ハゾソン川を嘗め始めた太陽は摩天楼の谷間を抉っていく。自由の女神の立像が、マッハッタンを極目していた。この日の朝も、天気は晴天であった。天気がいいと、今日は、きっといいことが訪れると、多くの人々は期待を抱く。だが、多くの人々は概して、期待外れに終わることが多い。あの日もそうだった。娘の死んだ日は、母の日で、爽やかな快晴だった。娘は洋子、十七の誕生日を迎えることなく、事故死した。母の日のカーネエションを坂道にある花屋に出かけて、自転車で橋の欄干に衝突して、川に落下して後頭部を打ち、脳挫傷が原因で死亡した。午前七時四十分、ブリックリンのホームで立っていた白峰紗江子はマルボロのタバコをスタンドの灰皿に投げ入れると、ニューヨークタイムズの朝刊を折り畳んで、到着した電車に乗りこんだ。

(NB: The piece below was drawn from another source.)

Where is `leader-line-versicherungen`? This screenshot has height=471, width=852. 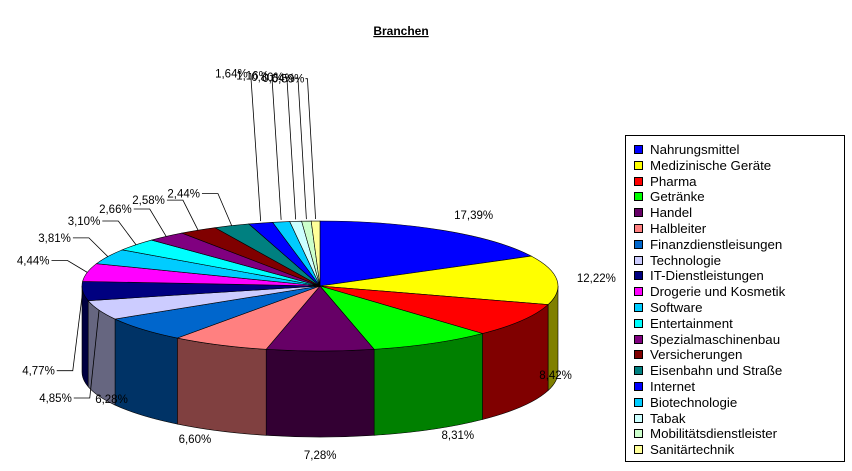 leader-line-versicherungen is located at coordinates (182, 215).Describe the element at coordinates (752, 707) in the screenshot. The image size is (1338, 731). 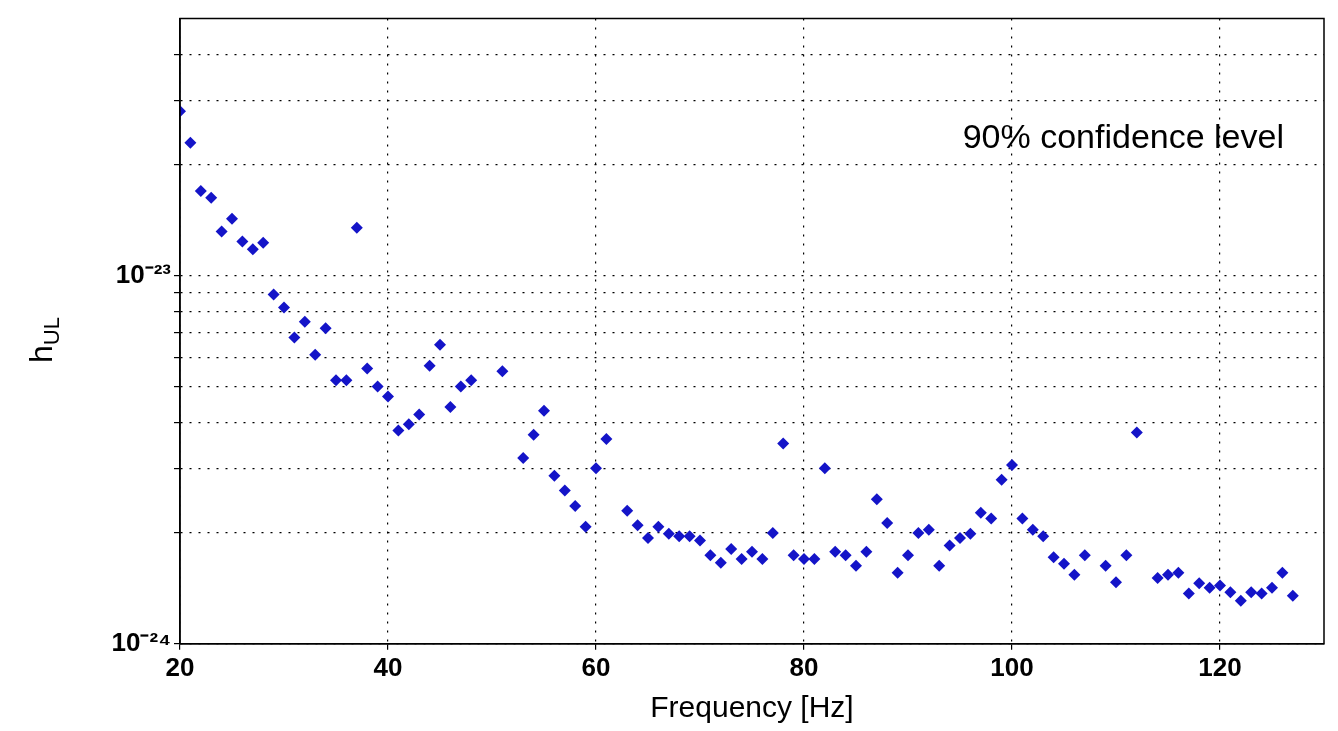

メアリー・クラークを見つけて、白峰は、彼女の隣に座った。 白峰はウオール街のセント・ホワイト病院に勤めている外科医である。救急病院独特な変則勤務時間らしく、メアリーとは、週の内、一日か二日程度、この電車に乗り合わす、六年越しの顔見知りであった。メアリ・クラークは、そのノースタワー八十八階の法律事務所に勤めている。午前八時頃に出社し、朝食用のヨーグルトを食しながら、メールのチェックやクライアントからの早朝電話の応対など、弁護士の出社までに彼女には、ひと仕事が待っている。彼女は、今月末で結婚の準備のため依願退職する。

 午前七時四十五分。ボストン発アメリカン航空11便のロサンゼルス行きボーイング67が乗客九十二名を搭乗させて離陸した。

 ブリックリン駅を出たばかりの電車の行く手には、シルバー合金のツインタワービルが、秋晴れの空を背負って聳えていた。白峰は、すでに四十は超えていると聞いているが、色白な貌には、皺もシミもない。整った美しさは、年齢が十歳も若く見えている。それは、命の最前線でメスを振り、病魔と絶えず格闘している、強固な精神からきているのだろう。

 午前八時十五分。老紳士のトム・デマテーは、ツインビルのエントランスプラザに盲導犬のエスコートで、入ってきた。彼は、タイピストとして、ノースータワーの商社に長期派遣されている。このプラザには、マケイントの大理石の彫刻が飾られ、放射線状に配置された幾つものベンチの中程から、噴水が放物線を描いて、銀飛沫を上げている。彼は、フエリーボートでの通勤者で、バッテリパークシティ・ターミナルで下りる。そこから彼が勤めるノースビルタワーまで歩いて五分で着く。ハドソン川の朝の新鮮な風を受けての通勤方法を、彼は好んで選んでいる。今日はランチタイムを利用して、このプラザで音楽学院の学生のクラッシックコンサートが催される。彼は、その時間を今から楽しみにしている。